_Problem requirements_
Retyping the entries exactly is all that is required.

(Stored records)
━━━
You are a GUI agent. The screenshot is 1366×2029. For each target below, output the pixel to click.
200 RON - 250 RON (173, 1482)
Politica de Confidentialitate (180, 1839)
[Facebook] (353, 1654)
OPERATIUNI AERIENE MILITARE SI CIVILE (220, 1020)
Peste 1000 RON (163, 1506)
━━━
_Your response_
You are a GUI agent. The screenshot is 1366×2029. For each target below, output the pixel to click.
200 RON - 250 RON (173, 1482)
Politica de Confidentialitate (180, 1839)
[Facebook] (353, 1654)
OPERATIUNI AERIENE MILITARE SI CIVILE (220, 1020)
Peste 1000 RON (163, 1506)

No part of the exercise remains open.